WORK ORDER: Transcribe every entry precisely, omitting nothing.

──────── DATASET EXTRACT

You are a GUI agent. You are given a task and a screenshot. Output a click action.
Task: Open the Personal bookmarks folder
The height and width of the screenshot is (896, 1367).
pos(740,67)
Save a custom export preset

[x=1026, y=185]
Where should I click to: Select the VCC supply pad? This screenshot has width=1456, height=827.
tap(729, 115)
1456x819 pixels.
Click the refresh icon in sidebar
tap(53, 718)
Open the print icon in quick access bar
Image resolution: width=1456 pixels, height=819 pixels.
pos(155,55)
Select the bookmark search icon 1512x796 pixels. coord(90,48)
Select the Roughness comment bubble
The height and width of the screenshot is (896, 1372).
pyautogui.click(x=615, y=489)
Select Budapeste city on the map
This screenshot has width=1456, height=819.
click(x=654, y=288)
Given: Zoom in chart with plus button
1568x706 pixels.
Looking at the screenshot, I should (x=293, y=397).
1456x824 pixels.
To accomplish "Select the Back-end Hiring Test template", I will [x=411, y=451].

────────────────

YOUR SOLUTION:
You are a GUI agent. You are given a task and a screenshot. Output a click action.
Task: Open the Personal bookmarks folder
The height and width of the screenshot is (896, 1367).
pos(740,67)
Save a custom export preset

[x=1026, y=185]
Where should I click to: Select the VCC supply pad? This screenshot has width=1456, height=827.
tap(729, 115)
1456x819 pixels.
Click the refresh icon in sidebar
tap(53, 718)
Open the print icon in quick access bar
Image resolution: width=1456 pixels, height=819 pixels.
pos(155,55)
Select the bookmark search icon 1512x796 pixels. coord(90,48)
Select the Roughness comment bubble
The height and width of the screenshot is (896, 1372).
pyautogui.click(x=615, y=489)
Select Budapeste city on the map
This screenshot has width=1456, height=819.
click(x=654, y=288)
Given: Zoom in chart with plus button
1568x706 pixels.
Looking at the screenshot, I should (x=293, y=397).
1456x824 pixels.
To accomplish "Select the Back-end Hiring Test template", I will [x=411, y=451].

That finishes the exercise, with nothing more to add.